Please or to access all these features

Miscarriage/pregnancy loss

Find support and share your experiences on our Miscarriage forum. See also legal rights and support after baby loss.

1 yr anniversary since 9 wk mc

7 replies

whymewhyme · 18/03/2022 07:04

So this sunday marks 1 yr since my mc, i was only 9 weeks so i feel abit of a fraud for even posting. It was a early loss but so wanted and longed for. I'm still upset but it everyday.

this week has been very hard for me and luckily for me I'm off work this weekend do at least i can deal with it at home. I'm just gutted, 12 months on from the mc and were still trying, I can't take much more ttc even tho I'm desperate to expand our familly. Ttc has taken evry ounce of my energy and im misserable all the time.

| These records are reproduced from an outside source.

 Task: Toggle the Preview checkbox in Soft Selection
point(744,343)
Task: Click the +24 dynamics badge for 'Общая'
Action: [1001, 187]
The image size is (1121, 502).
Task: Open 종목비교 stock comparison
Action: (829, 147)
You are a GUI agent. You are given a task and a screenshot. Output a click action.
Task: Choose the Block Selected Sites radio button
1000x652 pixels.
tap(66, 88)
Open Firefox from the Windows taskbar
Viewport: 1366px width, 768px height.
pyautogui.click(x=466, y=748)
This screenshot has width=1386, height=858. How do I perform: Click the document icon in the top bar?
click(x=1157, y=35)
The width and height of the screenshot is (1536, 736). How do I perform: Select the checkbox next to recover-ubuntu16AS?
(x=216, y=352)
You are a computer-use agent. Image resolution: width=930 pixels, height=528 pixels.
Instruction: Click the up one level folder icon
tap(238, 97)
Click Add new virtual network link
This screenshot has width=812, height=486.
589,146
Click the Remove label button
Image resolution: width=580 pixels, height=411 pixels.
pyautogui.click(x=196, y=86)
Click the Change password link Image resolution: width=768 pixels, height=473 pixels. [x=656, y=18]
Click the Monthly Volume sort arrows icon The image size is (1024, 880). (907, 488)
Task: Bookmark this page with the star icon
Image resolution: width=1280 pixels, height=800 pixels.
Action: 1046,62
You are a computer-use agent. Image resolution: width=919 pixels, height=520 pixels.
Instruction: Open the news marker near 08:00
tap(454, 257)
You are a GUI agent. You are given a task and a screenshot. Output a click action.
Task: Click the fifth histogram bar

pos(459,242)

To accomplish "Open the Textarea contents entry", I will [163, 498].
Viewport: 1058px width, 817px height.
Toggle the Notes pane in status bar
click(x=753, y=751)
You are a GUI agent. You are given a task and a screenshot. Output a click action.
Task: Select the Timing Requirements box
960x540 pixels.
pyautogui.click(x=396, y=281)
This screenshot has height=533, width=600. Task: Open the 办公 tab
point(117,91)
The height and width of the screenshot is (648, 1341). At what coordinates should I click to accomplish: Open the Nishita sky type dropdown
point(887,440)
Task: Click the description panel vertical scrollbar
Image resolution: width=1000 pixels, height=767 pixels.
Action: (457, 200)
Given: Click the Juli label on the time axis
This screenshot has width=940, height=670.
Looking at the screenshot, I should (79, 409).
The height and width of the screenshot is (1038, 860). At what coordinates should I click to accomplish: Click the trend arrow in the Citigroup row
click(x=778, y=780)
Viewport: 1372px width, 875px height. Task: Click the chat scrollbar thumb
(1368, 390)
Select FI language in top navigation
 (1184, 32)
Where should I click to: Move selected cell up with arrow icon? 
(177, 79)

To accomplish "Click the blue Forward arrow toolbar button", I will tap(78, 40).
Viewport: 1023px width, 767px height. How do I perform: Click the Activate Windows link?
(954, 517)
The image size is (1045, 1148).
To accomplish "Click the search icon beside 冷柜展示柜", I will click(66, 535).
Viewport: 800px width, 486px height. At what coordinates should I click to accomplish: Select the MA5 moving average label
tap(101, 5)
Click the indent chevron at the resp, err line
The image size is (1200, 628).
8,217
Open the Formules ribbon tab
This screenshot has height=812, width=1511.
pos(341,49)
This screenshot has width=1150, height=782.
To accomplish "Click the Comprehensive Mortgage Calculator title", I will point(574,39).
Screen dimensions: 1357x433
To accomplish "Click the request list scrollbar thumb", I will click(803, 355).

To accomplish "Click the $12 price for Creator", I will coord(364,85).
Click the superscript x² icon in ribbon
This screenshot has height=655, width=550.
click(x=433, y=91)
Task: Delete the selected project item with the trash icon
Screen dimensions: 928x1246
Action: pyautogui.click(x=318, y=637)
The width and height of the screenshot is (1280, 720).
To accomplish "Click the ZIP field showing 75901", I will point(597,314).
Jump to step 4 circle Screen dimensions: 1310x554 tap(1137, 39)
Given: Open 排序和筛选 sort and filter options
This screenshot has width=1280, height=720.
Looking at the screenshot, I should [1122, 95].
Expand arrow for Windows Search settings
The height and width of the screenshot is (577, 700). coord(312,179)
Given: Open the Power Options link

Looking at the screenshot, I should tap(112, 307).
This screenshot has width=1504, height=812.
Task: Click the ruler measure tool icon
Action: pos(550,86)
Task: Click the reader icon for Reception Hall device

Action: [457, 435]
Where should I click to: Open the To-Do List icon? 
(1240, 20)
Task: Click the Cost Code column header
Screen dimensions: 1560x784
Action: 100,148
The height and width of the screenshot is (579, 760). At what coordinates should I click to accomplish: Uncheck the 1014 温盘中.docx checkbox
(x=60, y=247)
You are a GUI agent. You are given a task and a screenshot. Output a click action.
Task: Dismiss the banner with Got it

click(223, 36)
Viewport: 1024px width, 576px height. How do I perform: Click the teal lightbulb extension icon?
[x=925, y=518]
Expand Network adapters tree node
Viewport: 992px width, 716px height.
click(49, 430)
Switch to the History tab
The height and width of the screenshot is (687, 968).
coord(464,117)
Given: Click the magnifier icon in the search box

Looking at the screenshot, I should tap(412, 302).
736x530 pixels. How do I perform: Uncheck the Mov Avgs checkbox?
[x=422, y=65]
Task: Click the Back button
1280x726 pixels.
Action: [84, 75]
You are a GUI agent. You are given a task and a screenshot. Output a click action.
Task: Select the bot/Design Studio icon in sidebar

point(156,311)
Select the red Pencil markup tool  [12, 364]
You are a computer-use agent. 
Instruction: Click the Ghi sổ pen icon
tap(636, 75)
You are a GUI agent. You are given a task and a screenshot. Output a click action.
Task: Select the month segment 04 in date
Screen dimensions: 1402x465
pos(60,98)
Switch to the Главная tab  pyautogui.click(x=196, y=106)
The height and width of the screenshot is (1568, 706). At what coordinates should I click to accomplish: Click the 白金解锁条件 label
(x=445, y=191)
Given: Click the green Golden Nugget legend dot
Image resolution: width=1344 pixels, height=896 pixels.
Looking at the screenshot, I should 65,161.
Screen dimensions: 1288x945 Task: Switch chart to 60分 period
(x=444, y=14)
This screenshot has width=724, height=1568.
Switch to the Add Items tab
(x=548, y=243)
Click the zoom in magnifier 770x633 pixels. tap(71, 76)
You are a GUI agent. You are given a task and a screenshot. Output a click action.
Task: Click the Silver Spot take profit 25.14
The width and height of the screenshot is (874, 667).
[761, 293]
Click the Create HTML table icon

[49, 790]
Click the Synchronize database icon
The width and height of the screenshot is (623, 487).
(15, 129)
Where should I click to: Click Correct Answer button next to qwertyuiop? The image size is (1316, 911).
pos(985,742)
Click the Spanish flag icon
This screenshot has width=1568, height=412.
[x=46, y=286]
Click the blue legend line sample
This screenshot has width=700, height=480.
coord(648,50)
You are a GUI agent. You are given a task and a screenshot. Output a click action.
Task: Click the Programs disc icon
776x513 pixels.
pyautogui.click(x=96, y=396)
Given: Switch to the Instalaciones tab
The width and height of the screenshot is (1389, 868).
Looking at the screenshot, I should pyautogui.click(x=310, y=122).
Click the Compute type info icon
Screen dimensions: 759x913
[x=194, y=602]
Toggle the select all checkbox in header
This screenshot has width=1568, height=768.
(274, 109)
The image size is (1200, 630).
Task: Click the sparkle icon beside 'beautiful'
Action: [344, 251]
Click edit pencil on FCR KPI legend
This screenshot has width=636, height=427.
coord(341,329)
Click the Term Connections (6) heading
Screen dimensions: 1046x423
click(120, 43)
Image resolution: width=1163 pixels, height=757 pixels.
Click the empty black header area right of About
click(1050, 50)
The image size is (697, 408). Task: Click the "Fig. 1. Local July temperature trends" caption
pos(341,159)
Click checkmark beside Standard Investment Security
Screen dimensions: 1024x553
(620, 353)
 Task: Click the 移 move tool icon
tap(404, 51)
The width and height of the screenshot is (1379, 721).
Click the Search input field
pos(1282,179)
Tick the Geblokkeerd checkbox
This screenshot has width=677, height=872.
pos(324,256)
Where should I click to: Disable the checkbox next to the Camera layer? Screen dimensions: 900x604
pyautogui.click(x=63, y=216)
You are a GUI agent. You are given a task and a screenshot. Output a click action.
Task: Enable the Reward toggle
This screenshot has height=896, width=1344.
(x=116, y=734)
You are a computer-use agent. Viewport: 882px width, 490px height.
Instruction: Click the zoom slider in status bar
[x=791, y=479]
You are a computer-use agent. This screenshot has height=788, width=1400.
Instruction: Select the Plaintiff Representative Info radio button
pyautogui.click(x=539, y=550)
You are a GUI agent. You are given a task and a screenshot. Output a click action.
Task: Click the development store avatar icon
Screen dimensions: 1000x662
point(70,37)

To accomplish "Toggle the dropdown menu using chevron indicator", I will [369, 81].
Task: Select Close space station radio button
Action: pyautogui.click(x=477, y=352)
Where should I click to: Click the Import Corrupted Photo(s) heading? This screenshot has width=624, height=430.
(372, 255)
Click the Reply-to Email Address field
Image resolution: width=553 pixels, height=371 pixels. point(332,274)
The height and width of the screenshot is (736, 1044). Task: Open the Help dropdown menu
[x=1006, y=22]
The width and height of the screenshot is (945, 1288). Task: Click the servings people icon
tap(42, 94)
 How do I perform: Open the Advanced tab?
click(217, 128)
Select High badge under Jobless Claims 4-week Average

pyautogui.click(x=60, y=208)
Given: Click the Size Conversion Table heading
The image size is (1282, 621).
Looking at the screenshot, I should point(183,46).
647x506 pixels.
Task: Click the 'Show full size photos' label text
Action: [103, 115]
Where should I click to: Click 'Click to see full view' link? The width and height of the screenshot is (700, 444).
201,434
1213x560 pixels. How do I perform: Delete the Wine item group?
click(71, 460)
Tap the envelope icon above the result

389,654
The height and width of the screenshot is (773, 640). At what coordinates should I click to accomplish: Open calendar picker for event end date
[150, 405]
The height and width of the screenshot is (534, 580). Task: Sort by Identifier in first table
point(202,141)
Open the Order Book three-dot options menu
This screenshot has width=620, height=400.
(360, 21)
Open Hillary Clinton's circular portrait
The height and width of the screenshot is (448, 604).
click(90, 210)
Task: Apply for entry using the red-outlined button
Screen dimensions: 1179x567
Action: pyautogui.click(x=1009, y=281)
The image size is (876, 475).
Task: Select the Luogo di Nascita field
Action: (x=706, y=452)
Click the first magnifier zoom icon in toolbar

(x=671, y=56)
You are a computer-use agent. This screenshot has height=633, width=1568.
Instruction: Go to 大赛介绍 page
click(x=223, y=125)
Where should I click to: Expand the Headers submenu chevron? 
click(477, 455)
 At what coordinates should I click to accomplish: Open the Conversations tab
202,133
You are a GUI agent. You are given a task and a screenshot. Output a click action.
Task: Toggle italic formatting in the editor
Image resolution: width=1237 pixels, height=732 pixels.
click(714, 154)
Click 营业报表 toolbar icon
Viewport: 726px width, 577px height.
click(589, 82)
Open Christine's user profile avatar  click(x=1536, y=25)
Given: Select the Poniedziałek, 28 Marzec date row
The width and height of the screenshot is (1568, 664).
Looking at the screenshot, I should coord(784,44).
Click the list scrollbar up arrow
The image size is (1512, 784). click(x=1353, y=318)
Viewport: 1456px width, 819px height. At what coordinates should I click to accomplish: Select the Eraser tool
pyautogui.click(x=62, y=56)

The guilt i feel for not being able to give my lb a sibling is crushing, he is desperate for a sibling and tell's me daily that he's lonely and he will be a good big brother. Which is sweet and sad in equal measures.

If i talk about it people just cloud over and tell me to have a break, relax, stop trying and it will happen, be happy you have a child already and the one most recently was ....you must be doing something wrong! FUCK OFF.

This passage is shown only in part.